An interesting chart is still making its way around the markets and financial press. Commonly known as an analog chart, its function is to compare today’s market action to a past period in hopes that history can provide some guidance as to what we might expect going forward from today.

Are such charts useful? Let’s look at the current chart du jour and then we’ll dig a little deeper:



Market Year Analogs — Like Almost All Market Tools- Useful in the Right Context

Let me jump to my conclusion first, and then we’ll dig into some supporting evidence. I have been watching market analogs for decades and have tried really hard to dismiss them. But I can’t. Mostly, however, I have seen them broadly misused as a technical tool (but then again, so are stochastics, VIX lows, etc.).

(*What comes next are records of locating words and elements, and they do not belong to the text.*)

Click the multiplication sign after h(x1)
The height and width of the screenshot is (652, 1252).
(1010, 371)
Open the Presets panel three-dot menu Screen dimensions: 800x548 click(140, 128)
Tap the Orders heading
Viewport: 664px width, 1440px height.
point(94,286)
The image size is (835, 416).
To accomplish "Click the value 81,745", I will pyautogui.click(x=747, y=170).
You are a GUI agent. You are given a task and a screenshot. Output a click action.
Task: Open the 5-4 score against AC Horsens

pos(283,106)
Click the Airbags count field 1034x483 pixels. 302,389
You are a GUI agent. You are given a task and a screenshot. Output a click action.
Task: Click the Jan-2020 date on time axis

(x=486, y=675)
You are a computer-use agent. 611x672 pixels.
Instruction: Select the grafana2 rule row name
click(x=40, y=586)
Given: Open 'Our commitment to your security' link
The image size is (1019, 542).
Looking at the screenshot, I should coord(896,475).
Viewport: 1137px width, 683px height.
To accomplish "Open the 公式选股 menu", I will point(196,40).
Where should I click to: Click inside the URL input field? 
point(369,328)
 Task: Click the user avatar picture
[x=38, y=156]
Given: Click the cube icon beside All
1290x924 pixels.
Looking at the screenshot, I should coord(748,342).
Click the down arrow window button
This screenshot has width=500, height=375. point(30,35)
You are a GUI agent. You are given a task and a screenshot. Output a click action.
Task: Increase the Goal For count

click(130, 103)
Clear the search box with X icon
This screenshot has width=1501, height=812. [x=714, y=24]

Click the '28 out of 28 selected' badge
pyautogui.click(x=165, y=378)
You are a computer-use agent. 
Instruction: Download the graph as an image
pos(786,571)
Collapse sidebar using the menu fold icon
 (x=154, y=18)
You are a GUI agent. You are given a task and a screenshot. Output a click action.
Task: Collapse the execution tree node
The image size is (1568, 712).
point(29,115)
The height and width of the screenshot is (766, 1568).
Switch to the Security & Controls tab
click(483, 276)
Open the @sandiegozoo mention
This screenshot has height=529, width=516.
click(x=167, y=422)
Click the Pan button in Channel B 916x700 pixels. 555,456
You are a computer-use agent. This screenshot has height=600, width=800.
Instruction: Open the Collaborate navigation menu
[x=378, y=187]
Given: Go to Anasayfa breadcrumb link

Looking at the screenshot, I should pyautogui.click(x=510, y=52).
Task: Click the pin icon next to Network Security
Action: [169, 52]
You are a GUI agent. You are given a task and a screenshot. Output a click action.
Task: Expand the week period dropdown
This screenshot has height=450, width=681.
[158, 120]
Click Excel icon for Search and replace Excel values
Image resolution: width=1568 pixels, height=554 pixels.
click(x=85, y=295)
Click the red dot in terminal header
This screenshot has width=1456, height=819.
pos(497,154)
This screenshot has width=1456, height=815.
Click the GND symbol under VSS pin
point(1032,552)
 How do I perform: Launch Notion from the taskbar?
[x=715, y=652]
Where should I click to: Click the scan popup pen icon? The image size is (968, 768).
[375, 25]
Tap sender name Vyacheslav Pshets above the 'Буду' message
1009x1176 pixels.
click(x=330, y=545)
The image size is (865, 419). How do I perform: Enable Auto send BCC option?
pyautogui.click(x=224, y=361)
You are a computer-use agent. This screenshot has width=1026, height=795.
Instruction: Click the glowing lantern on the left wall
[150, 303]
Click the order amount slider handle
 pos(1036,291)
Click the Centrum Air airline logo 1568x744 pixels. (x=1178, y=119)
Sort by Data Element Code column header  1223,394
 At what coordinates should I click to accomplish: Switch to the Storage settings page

Because they are not created or used properly most of the time, analogs can be very misleading. There was a time back in 2003 when a very good analyst went down an analog rabbit hole that had him looking for another scorching drop. While he was looking for that drop to happen, he missed the start of a 5 year bull market.

The current popular analog above comparing today’s market to 1929 is an example of a grossly misleading analog, though it does have some merit, as we shall see.

It’s All About the Scale

The biggest problem with market analogs is that you can use any price scale and any starting point to make two curves seem fit each other. Put a couple of clever people in a room for a day, and they can come up with dozens.

What’s the biggest problem with the current analog? The creator used two independent Y axis scales which misleadingly makes it look like we could be facing a 1929-style crash.

If we look at the same data and put all of it on a consistent scale (indexing both time frames to a starting point of 100), we see a very different picture:



The 1929 time period was MUCH more volatile. On an equal basis this analog is much less compelling.

This doesn’t mean, however, that we have to throw the market analog tool out the window. It means we should use it responsibly and with proper context – just as we should use all technical tools.

Is There a Good Use of Market Analogs?

One of the reasons that I can’t throw out market analogs all together is that some really excellent traders have used them and continue to use them.

In fact the current 1929/2014 chart has been credited back to Tom DeMark, who certainly has plenty of high-powered funds following his work.

Paul Tudor Jones has widely credited market analog studies as a source of inspiration for his famous 1987 crash call (though he certainly also used other tools).

A friend of mine and an extraordinary trader, Peter Brandt made a great call at the beginning of 2012 using recent market analog to call the bull market run in the first four months of the year.

If you think about technical analysis in general, it is based on the premise that market patterns repeat themselves. Those patterns arise because buyers and sellers are subject to human emotions and the psychological biases of auction markets. It is easy to verify that some patterns happen again and again. Are market analog charts really so different?